Cloud detection in remote sensing imagery has been a prominent field of study to enhance the quality of satellite data and optimize the image transmission process from the satellite to the base station. The presence of cloud cover in satellite images hinders the actual image being captured and results in degraded images. Transmitting such images to the ground station can lead to an unnecessary consumption of expensive scarce resources like power and bandwidth. Despite the improvements in the existing cloud detection methods, the available models are large, meaning they cannot be easily deployed on an edge device like a satellite.

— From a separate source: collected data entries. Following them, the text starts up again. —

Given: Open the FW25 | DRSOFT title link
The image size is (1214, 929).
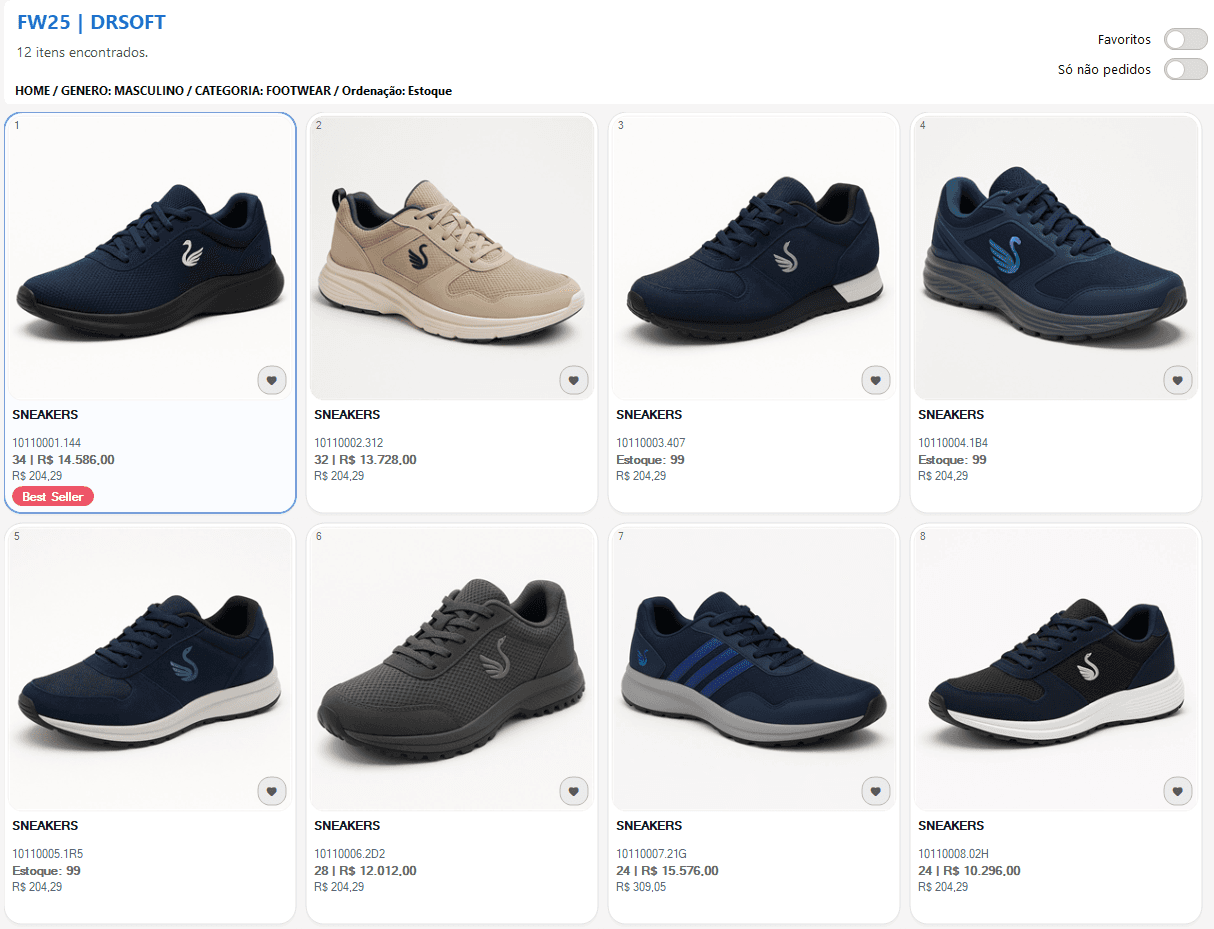Looking at the screenshot, I should [x=91, y=22].
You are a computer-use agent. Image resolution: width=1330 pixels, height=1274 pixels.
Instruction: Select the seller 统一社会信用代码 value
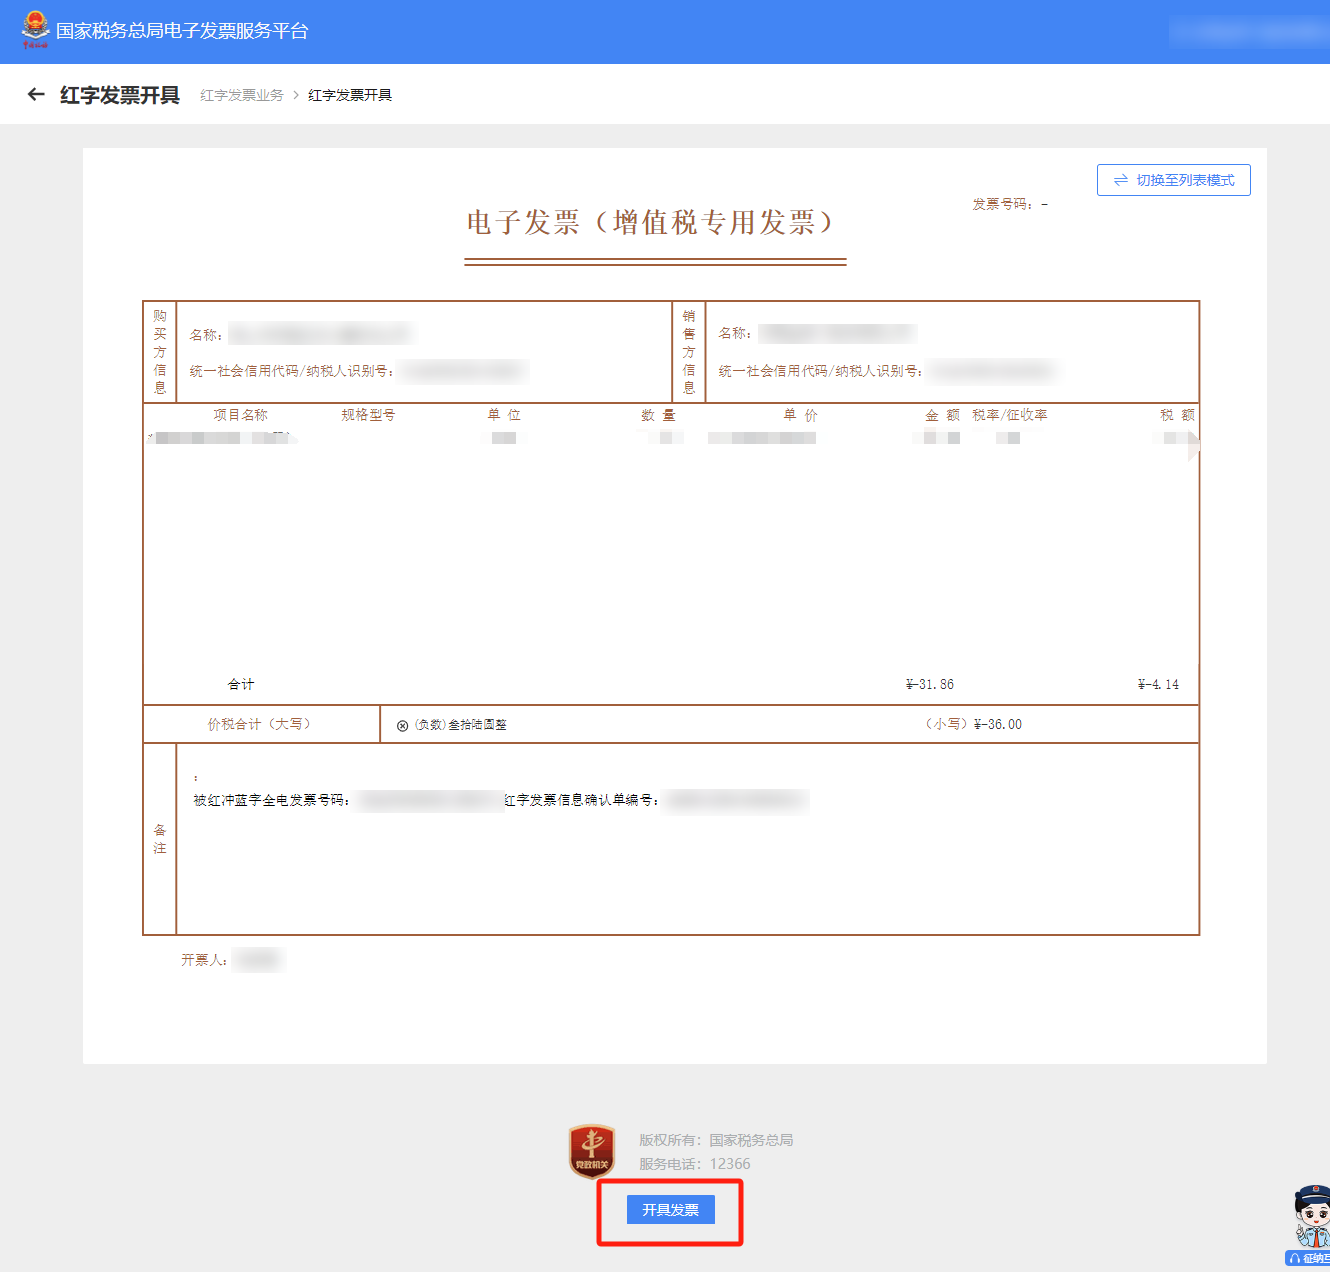(x=992, y=371)
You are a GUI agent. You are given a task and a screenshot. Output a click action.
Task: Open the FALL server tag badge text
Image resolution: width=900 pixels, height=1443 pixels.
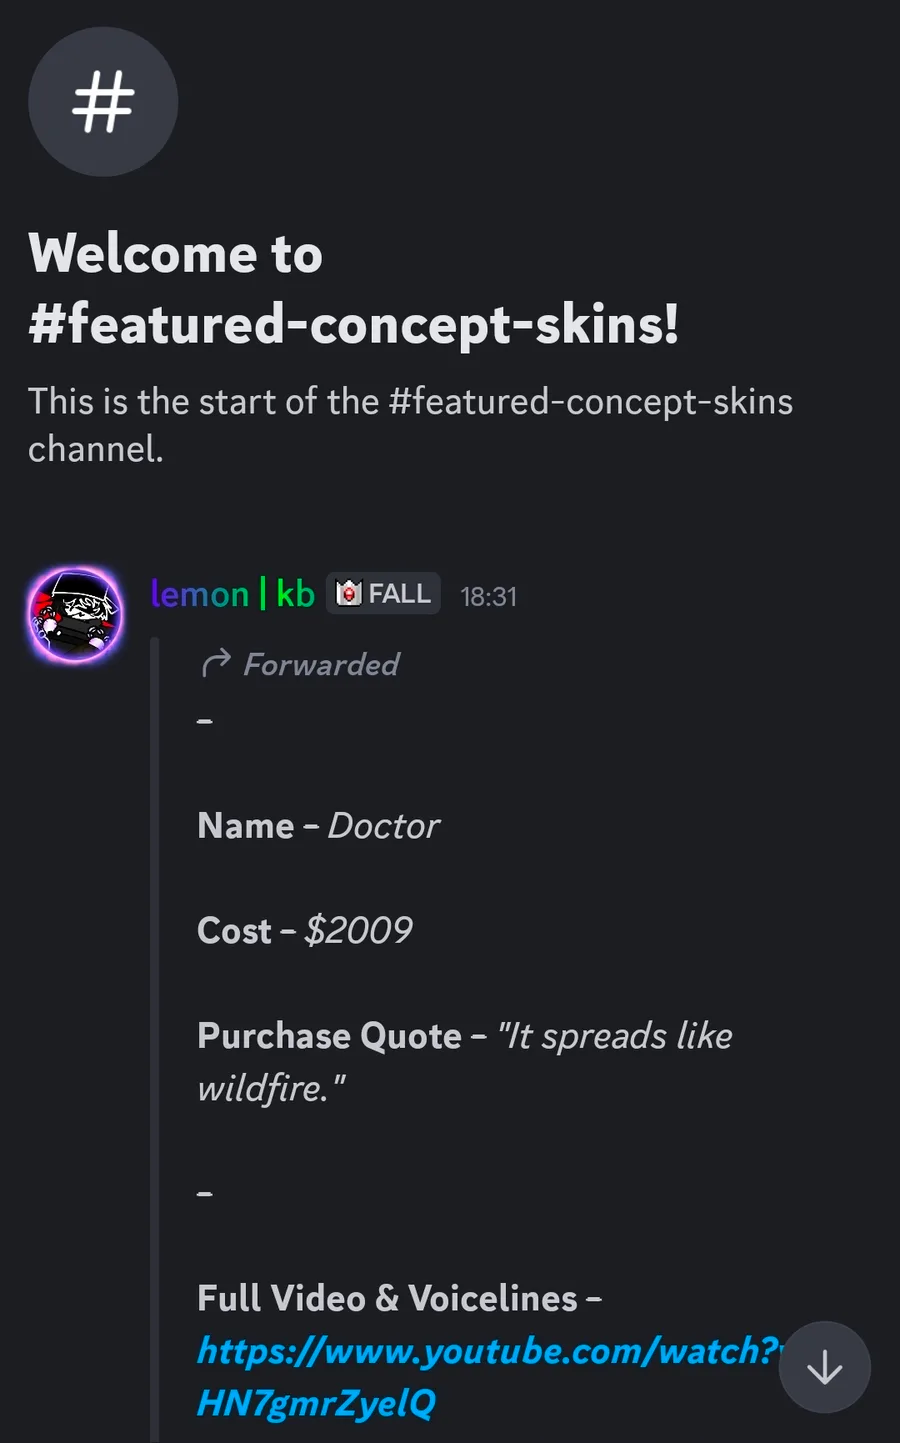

After testing different models, the proposed U-Net architecture obtained an accuracy of 0.934, an F1-score of 0.881, and an IoU of 0.793 using training photos from Landsat 8. The suggested design is significantly smaller while achieving precision on par with cutting-edge techniques. The Raspberry Pi 5, Jetson Nano, and Coral Dev were among the edge devices on which the system was installed. With an inference time of 0.0062 seconds per image and a power consumption of 6.153 W, the Jetson Nano demonstrated the best performance.
In this repository, you will find the code for the four different models discussed within the paper: U-Net, U-Net++, Inception Net, and Deeplabv3.
- Due to the limited memory capacity, we had to manually run k-fold instead of doing it all in one run. Therefore, the code is structured as so. However, it is possible to edit the code according to your preference.
- To run the code on the selected hardware devices, the models had to be quantized to TensorFlow Lite or TensorRT, depending on the device.